##### Testo di riferimento
Che cosa resta, allora, della fede dei padri e dei padri dei padri, se tutto è revocato in dubbio, se di tutto la neo chiesa si scusa e si vergogna? Hanno sbagliato- o mentito- per secoli o sbagliano oggi? E Gesù che ancora celebrano, è la seconda persona della divina trinità o è soltanto un grand’uomo, un profeta, un agitatore politico? E, come si chiedeva Eliot nei Cori della Rocca, sono gli uomini ad avere abbandonato la Chiesa, o è lei ad avere abbandonato gli uomini, privandoli di certezze, di un sistema dottrinario, dei principi e dei modi di vita che portano alla vita eterna promessa da Gesù?
Fuori da questo, tutto diventa semplice credenza, un termine assai meno impegnativo di fede. Ne era consapevole San Paolo nella lettera ai Corinzi, allorché definisce i cristiani i più disgraziati tra gli uomini se Cristo non è davvero risorto. Il dubbio- terribile, abissale, che getta nell’orrore- è che la chiesa non creda più nel cuore del suo stesso insegnamento, ovvero abbia perduto la fede.
Tempo fa ci capitò di ascoltare in televisione le parole infiammate di un tizio malvestito e scarmigliato che risultò essere un sacerdote. Non ne portava alcun segno visibile, ed il succo dell’intemerata era che la dottrina conta poco o nulla dinanzi alla “profezia”. Privi come siamo di nozioni teologiche, non possiamo controbattere, ma sappiamo che i profeti sono sempre autonominati e spesso enunciano sciocchezze, per quanto appassionate e in buona fede. La dottrina, per il cattolico, è il depositum fidei, ossia ciò che dobbiamo credere.
##########
##### Elenco presentato
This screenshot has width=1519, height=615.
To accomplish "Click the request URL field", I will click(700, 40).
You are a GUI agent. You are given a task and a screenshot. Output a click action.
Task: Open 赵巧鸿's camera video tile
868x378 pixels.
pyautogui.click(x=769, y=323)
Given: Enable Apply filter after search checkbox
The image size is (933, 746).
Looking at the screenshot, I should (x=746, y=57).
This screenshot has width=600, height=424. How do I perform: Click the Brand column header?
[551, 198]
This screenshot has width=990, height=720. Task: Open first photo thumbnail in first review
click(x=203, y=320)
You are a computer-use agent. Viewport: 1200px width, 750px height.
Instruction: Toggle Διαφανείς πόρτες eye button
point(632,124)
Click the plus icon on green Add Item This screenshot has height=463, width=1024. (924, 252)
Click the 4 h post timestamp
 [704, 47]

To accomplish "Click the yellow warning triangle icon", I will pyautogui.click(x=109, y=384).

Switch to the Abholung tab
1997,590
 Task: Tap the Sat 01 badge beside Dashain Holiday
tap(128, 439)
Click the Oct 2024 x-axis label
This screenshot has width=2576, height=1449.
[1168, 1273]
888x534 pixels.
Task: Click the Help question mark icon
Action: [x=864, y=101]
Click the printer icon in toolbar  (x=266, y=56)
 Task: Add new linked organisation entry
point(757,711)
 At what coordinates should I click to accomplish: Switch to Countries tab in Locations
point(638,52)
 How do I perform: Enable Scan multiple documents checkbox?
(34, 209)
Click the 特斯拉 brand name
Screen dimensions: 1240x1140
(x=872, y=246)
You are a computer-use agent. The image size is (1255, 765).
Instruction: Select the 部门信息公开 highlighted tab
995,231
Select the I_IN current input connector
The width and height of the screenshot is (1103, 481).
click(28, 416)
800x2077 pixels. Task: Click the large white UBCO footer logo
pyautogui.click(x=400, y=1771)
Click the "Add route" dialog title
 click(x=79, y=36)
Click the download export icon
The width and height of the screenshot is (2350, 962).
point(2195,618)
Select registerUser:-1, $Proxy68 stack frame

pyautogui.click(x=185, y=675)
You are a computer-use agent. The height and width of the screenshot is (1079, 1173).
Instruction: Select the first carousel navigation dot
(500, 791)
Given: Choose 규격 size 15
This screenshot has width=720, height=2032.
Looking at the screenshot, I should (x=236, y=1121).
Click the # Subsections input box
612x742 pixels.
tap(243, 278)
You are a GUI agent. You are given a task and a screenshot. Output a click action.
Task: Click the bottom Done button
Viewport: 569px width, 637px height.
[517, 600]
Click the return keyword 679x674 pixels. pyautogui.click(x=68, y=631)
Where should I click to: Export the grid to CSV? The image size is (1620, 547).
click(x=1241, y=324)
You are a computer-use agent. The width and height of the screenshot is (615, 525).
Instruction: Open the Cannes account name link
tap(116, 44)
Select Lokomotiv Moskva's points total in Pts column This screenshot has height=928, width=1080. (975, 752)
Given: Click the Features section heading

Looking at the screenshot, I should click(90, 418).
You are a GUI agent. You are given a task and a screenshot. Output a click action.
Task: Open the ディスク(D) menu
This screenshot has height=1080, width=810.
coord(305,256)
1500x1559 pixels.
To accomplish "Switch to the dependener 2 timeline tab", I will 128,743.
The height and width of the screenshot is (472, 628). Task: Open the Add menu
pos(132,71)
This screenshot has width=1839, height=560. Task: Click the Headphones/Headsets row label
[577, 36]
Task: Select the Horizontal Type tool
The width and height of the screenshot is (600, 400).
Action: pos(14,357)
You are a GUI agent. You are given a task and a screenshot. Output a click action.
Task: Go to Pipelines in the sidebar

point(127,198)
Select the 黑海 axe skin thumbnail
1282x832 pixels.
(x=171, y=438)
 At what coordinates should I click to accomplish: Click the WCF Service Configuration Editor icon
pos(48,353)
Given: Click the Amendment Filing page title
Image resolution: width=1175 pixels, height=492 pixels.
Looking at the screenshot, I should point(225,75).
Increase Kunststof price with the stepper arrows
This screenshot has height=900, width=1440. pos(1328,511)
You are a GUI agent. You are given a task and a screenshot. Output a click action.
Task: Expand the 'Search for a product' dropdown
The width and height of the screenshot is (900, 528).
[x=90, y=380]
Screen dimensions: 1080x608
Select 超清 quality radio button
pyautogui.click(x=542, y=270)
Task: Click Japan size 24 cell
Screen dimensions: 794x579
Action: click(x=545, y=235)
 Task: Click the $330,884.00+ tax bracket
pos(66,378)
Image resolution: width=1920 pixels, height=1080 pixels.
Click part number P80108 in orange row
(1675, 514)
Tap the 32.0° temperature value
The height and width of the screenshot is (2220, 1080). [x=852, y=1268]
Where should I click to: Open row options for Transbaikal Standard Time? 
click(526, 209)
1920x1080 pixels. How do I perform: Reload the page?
##########
» Compito assegnato 1
Secondo il testo di riferimento, in quale lettera San Paolo definisce i cristiani i più disgraziati tra gli uomini se Cristo non è davvero risorto?
» Compito assegnato 2
Elencate tutte le alternative che il testo di riferimento prospetta su chi sia Gesù.
» Compito assegnato 3
Trascrivete fedelmente il passo del testo di riferimento compreso tra "Che cosa resta, allora, della" e "promessa da Gesù?", estremi inclusi.
L'elenco costituisce materiale a sé stante, distinto dal testo di riferimento.

» Risposta corretta 1
Nella lettera ai Corinzi.

» Risposta corretta 2
- La seconda persona della divina trinità
- Un grand'uomo
- Un profeta
- Un agitatore politico

» Risposta corretta 3
Che cosa resta, allora, della fede dei padri e dei padri dei padri, se tutto è revocato in dubbio, se di tutto la neo chiesa si scusa e si vergogna? Hanno sbagliato- o mentito- per secoli o sbagliano oggi? E Gesù che ancora celebrano, è la seconda persona della divina trinità o è soltanto un grand’uomo, un profeta, un agitatore politico? E, come si chiedeva Eliot nei Cori della Rocca, sono gli uomini ad avere abbandonato la Chiesa, o è lei ad avere abbandonato gli uomini, privandoli di certezze, di un sistema dottrinario, dei principi e dei modi di vita che portano alla vita eterna promessa da Gesù?